→ Texto de origen
________

Nació en Atenas el 384 a. de C. y murió en la pequeña isla de Calauria en octubre del 322. Cuando contaba siete años perdió a su padre, considerado entre la rica burguesía ateniense; a pesar de ello pudo recibir una buena educación.
Mas sus tutores, los primos Afobos y Demofonte, y un amigo de infancia de su progenitor, Teripides, se hicieron con la mayor parte de la herencia. Llegado a los dieciocho años y alcanzada la mayoría, el muchacho quiso reivindicar sus bienes ante los tribunales, para lo cual pidió ayuda a Iseo, el logógrafo más ilustre de la época y especialista en derecho sucesorio. En vista de ello, Demóstenes se prepara a defender su propia causa y ejercer por su cuenta la profesión de’ logógrafo a que le forzaban entonces sus escasos medios.
Primeramente citó ante el tribunal a Afobos; no obstante, uno de los testimonios favorables a Demóstenes es considerado falso, siendo necesario otro proceso. Cuando luego el acusado fue condenado por el tribunal a la restitución de diez talentos, intervino el rico Onétores, cuñado de Afobos, que había fingido separarse de su esposa, y pidió la devolución de la dote de ella, con lo que Demóstenes no pudo recibir el dinero.
Hasta nosotros han llegado tres discursos Contra Afobos y dos Contra Onétores. Ignoramos si el futuro gran orador llamó a juicio a los otros dos tutores, así como la conclusión de los procesos iniciados. Es probable que Afobos llegara a un arreglo amistoso con Demóstenes, el cual, en realidad, no recuperó casi nada de la herencia paterna. Los citados discursos, compuestos cuando su autor era todavía muy joven, revelan ya una oratoria perfecta; muestran un genio precoz y que Demóstenes nunca fue un principiante.

________

→ Tarea pendiente
Indica, según el texto sobre Demóstenes, cuántos discursos Contra Afobos han llegado hasta nosotros.

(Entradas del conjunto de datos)

________

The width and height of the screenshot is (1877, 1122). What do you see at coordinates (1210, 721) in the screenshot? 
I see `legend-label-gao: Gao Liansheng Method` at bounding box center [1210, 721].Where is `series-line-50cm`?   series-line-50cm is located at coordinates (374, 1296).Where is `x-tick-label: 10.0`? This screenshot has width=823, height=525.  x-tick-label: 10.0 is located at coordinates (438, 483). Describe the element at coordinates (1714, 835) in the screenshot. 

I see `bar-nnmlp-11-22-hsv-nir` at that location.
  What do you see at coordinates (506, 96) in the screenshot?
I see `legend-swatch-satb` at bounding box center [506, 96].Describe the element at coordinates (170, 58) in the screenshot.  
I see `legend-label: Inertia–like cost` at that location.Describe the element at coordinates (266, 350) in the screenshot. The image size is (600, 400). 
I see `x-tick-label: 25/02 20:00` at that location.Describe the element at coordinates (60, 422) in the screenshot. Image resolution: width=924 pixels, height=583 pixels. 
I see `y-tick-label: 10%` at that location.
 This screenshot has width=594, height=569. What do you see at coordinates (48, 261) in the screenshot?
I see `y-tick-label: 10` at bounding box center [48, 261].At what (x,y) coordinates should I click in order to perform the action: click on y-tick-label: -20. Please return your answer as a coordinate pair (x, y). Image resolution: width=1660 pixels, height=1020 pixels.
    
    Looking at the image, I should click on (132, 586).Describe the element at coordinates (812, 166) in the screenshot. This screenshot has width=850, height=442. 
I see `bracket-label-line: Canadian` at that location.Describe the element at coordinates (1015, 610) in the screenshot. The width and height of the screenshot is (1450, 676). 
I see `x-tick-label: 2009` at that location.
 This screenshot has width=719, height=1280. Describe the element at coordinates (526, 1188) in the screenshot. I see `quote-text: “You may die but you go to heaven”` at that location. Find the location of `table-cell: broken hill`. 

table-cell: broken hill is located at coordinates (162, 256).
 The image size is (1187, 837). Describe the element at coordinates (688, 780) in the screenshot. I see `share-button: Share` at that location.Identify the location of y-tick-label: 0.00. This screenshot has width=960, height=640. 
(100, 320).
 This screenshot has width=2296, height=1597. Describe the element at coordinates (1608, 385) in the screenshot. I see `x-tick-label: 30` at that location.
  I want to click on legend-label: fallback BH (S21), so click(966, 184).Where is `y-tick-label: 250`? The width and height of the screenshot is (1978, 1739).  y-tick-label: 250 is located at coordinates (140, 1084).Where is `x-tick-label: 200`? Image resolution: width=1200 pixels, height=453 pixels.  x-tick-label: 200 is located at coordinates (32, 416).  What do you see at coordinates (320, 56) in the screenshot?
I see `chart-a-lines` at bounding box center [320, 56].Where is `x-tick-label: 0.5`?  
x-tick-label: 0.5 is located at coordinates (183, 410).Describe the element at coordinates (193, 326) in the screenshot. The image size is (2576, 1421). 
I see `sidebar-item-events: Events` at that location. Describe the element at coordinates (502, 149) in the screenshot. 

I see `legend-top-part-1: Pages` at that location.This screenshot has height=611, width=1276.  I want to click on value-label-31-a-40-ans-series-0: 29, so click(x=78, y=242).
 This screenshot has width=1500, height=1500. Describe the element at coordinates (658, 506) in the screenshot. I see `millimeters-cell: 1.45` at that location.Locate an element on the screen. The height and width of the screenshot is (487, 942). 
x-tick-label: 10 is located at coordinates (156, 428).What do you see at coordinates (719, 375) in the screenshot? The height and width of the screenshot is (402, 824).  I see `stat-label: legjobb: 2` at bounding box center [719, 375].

________

→ Ejercicio resuelto
Tres discursos.